━━ Information given ━━

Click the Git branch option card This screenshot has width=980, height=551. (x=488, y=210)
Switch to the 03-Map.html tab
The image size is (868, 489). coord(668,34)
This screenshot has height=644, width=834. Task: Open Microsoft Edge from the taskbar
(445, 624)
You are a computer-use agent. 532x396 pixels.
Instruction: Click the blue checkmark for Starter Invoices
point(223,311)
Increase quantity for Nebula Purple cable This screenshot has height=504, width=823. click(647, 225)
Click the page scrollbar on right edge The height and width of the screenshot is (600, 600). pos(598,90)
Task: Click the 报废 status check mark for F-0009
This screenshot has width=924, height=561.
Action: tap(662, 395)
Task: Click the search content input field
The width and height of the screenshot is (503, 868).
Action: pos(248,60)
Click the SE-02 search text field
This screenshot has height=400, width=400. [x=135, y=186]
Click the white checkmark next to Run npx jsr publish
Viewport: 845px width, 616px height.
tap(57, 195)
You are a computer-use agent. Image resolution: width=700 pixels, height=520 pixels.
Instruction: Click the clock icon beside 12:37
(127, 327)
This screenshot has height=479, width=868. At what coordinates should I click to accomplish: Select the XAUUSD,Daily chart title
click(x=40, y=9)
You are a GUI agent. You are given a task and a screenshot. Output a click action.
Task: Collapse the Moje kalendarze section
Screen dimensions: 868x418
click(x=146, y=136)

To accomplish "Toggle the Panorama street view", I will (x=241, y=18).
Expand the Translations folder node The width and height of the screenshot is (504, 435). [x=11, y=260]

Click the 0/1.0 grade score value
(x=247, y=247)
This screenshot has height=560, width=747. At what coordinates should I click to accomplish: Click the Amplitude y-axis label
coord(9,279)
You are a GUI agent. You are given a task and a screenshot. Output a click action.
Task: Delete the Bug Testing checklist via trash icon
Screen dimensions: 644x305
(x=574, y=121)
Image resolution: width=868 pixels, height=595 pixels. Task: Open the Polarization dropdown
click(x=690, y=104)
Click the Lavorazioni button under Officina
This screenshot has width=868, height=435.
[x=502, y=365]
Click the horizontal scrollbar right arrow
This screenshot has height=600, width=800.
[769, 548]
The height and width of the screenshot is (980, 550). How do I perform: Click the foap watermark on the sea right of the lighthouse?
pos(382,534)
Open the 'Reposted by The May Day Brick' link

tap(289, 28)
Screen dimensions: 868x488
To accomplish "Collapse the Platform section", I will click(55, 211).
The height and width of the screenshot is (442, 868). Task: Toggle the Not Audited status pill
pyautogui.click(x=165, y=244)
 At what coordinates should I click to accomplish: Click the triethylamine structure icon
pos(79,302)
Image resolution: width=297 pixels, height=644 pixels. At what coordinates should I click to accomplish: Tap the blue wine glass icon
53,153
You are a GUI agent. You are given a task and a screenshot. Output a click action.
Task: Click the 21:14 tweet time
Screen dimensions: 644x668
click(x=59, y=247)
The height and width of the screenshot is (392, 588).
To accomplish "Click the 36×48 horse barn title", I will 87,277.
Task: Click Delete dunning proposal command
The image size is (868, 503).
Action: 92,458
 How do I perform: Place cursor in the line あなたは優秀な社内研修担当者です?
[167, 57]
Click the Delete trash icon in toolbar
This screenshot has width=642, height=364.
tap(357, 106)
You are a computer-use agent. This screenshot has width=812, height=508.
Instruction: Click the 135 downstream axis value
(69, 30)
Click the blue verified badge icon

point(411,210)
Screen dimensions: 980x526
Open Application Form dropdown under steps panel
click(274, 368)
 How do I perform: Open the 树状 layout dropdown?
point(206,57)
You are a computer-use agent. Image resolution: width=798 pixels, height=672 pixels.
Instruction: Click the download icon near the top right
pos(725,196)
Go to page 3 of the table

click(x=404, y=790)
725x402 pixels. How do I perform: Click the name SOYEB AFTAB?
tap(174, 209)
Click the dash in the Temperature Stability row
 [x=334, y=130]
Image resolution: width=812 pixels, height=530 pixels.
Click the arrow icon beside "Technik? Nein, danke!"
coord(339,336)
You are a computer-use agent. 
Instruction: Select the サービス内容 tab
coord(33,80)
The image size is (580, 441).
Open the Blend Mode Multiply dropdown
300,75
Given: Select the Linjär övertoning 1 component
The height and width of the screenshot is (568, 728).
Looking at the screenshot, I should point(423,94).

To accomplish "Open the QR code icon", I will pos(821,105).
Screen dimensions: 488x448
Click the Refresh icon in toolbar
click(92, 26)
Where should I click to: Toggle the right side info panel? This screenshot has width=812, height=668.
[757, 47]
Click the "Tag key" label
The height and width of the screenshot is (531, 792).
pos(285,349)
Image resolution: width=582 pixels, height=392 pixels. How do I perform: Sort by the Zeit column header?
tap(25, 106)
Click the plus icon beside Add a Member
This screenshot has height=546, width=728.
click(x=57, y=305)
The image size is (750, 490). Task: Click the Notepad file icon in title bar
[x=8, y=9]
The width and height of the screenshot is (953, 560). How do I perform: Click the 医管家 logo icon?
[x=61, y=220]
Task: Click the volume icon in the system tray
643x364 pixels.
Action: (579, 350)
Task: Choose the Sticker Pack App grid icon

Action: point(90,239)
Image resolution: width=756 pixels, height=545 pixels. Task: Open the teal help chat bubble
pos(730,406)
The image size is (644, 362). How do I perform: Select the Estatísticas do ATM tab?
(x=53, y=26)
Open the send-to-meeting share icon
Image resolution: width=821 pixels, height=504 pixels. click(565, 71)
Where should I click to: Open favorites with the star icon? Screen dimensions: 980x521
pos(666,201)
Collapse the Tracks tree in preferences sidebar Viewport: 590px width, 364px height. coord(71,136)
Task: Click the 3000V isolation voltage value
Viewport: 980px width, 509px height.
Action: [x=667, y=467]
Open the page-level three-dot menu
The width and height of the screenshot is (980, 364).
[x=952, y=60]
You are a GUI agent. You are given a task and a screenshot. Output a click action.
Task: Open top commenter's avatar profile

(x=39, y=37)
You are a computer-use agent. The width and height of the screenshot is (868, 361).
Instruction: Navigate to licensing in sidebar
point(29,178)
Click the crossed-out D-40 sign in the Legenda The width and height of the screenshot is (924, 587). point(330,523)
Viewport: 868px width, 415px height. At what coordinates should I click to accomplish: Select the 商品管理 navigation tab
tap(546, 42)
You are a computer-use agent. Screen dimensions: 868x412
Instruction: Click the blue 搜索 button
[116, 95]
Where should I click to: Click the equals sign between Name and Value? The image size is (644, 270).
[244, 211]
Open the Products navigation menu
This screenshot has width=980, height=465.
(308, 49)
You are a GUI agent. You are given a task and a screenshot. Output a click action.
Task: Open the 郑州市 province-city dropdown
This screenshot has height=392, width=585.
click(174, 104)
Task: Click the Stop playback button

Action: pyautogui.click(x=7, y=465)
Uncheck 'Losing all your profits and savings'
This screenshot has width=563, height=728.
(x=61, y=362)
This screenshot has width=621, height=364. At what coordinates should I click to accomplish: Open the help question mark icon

━━━

**What you need to do**
Each entry should be written out again exactly, with no word left out.

**Output for this exercise**
Click the Git branch option card This screenshot has width=980, height=551. (x=488, y=210)
Switch to the 03-Map.html tab
The image size is (868, 489). coord(668,34)
This screenshot has height=644, width=834. Task: Open Microsoft Edge from the taskbar
(445, 624)
You are a computer-use agent. 532x396 pixels.
Instruction: Click the blue checkmark for Starter Invoices
point(223,311)
Increase quantity for Nebula Purple cable This screenshot has height=504, width=823. click(647, 225)
Click the page scrollbar on right edge The height and width of the screenshot is (600, 600). pos(598,90)
Task: Click the 报废 status check mark for F-0009
This screenshot has width=924, height=561.
Action: tap(662, 395)
Task: Click the search content input field
The width and height of the screenshot is (503, 868).
Action: pos(248,60)
Click the SE-02 search text field
This screenshot has height=400, width=400. [x=135, y=186]
Click the white checkmark next to Run npx jsr publish
Viewport: 845px width, 616px height.
tap(57, 195)
You are a computer-use agent. Image resolution: width=700 pixels, height=520 pixels.
Instruction: Click the clock icon beside 12:37
(127, 327)
This screenshot has height=479, width=868. At what coordinates should I click to accomplish: Select the XAUUSD,Daily chart title
click(x=40, y=9)
You are a GUI agent. You are given a task and a screenshot. Output a click action.
Task: Collapse the Moje kalendarze section
Screen dimensions: 868x418
click(x=146, y=136)

To accomplish "Toggle the Panorama street view", I will (x=241, y=18).
Expand the Translations folder node The width and height of the screenshot is (504, 435). [x=11, y=260]

Click the 0/1.0 grade score value
(x=247, y=247)
This screenshot has height=560, width=747. At what coordinates should I click to accomplish: Click the Amplitude y-axis label
coord(9,279)
You are a GUI agent. You are given a task and a screenshot. Output a click action.
Task: Delete the Bug Testing checklist via trash icon
Screen dimensions: 644x305
(x=574, y=121)
Image resolution: width=868 pixels, height=595 pixels. Task: Open the Polarization dropdown
click(x=690, y=104)
Click the Lavorazioni button under Officina
This screenshot has width=868, height=435.
[x=502, y=365]
Click the horizontal scrollbar right arrow
This screenshot has height=600, width=800.
[769, 548]
The height and width of the screenshot is (980, 550). How do I perform: Click the foap watermark on the sea right of the lighthouse?
pos(382,534)
Open the 'Reposted by The May Day Brick' link

tap(289, 28)
Screen dimensions: 868x488
To accomplish "Collapse the Platform section", I will click(55, 211).
The height and width of the screenshot is (442, 868). Task: Toggle the Not Audited status pill
pyautogui.click(x=165, y=244)
 At what coordinates should I click to accomplish: Click the triethylamine structure icon
pos(79,302)
Image resolution: width=297 pixels, height=644 pixels. At what coordinates should I click to accomplish: Tap the blue wine glass icon
53,153
You are a GUI agent. You are given a task and a screenshot. Output a click action.
Task: Click the 21:14 tweet time
Screen dimensions: 644x668
click(x=59, y=247)
The height and width of the screenshot is (392, 588).
To accomplish "Click the 36×48 horse barn title", I will 87,277.
Task: Click Delete dunning proposal command
The image size is (868, 503).
Action: 92,458
 How do I perform: Place cursor in the line あなたは優秀な社内研修担当者です?
[167, 57]
Click the Delete trash icon in toolbar
This screenshot has width=642, height=364.
tap(357, 106)
You are a computer-use agent. This screenshot has width=812, height=508.
Instruction: Click the 135 downstream axis value
(69, 30)
Click the blue verified badge icon

point(411,210)
Screen dimensions: 980x526
Open Application Form dropdown under steps panel
click(274, 368)
 How do I perform: Open the 树状 layout dropdown?
point(206,57)
You are a computer-use agent. Image resolution: width=798 pixels, height=672 pixels.
Instruction: Click the download icon near the top right
pos(725,196)
Go to page 3 of the table

click(x=404, y=790)
725x402 pixels. How do I perform: Click the name SOYEB AFTAB?
tap(174, 209)
Click the dash in the Temperature Stability row
 [x=334, y=130]
Image resolution: width=812 pixels, height=530 pixels.
Click the arrow icon beside "Technik? Nein, danke!"
coord(339,336)
You are a computer-use agent. 
Instruction: Select the サービス内容 tab
coord(33,80)
The image size is (580, 441).
Open the Blend Mode Multiply dropdown
300,75
Given: Select the Linjär övertoning 1 component
The height and width of the screenshot is (568, 728).
Looking at the screenshot, I should point(423,94).

To accomplish "Open the QR code icon", I will pos(821,105).
Screen dimensions: 488x448
Click the Refresh icon in toolbar
click(92, 26)
Where should I click to: Toggle the right side info panel? This screenshot has width=812, height=668.
[757, 47]
Click the "Tag key" label
The height and width of the screenshot is (531, 792).
pos(285,349)
Image resolution: width=582 pixels, height=392 pixels. How do I perform: Sort by the Zeit column header?
tap(25, 106)
Click the plus icon beside Add a Member
This screenshot has height=546, width=728.
click(x=57, y=305)
The image size is (750, 490). Task: Click the Notepad file icon in title bar
[x=8, y=9]
The width and height of the screenshot is (953, 560). How do I perform: Click the 医管家 logo icon?
[x=61, y=220]
Task: Click the volume icon in the system tray
643x364 pixels.
Action: (579, 350)
Task: Choose the Sticker Pack App grid icon

Action: point(90,239)
Image resolution: width=756 pixels, height=545 pixels. Task: Open the teal help chat bubble
pos(730,406)
The image size is (644, 362). How do I perform: Select the Estatísticas do ATM tab?
(x=53, y=26)
Open the send-to-meeting share icon
Image resolution: width=821 pixels, height=504 pixels. click(565, 71)
Where should I click to: Open favorites with the star icon? Screen dimensions: 980x521
pos(666,201)
Collapse the Tracks tree in preferences sidebar Viewport: 590px width, 364px height. coord(71,136)
Task: Click the 3000V isolation voltage value
Viewport: 980px width, 509px height.
Action: [x=667, y=467]
Open the page-level three-dot menu
The width and height of the screenshot is (980, 364).
[x=952, y=60]
You are a GUI agent. You are given a task and a screenshot. Output a click action.
Task: Open top commenter's avatar profile

(x=39, y=37)
You are a computer-use agent. The width and height of the screenshot is (868, 361).
Instruction: Navigate to licensing in sidebar
point(29,178)
Click the crossed-out D-40 sign in the Legenda The width and height of the screenshot is (924, 587). point(330,523)
Viewport: 868px width, 415px height. At what coordinates should I click to accomplish: Select the 商品管理 navigation tab
tap(546, 42)
You are a computer-use agent. Screen dimensions: 868x412
Instruction: Click the blue 搜索 button
[116, 95]
Where should I click to: Click the equals sign between Name and Value? The image size is (644, 270).
[244, 211]
Open the Products navigation menu
This screenshot has width=980, height=465.
(308, 49)
You are a GUI agent. You are given a task and a screenshot. Output a click action.
Task: Open the 郑州市 province-city dropdown
This screenshot has height=392, width=585.
click(174, 104)
Task: Click the Stop playback button

Action: pyautogui.click(x=7, y=465)
Uncheck 'Losing all your profits and savings'
This screenshot has width=563, height=728.
(x=61, y=362)
This screenshot has width=621, height=364. At what coordinates should I click to accomplish: Open the help question mark icon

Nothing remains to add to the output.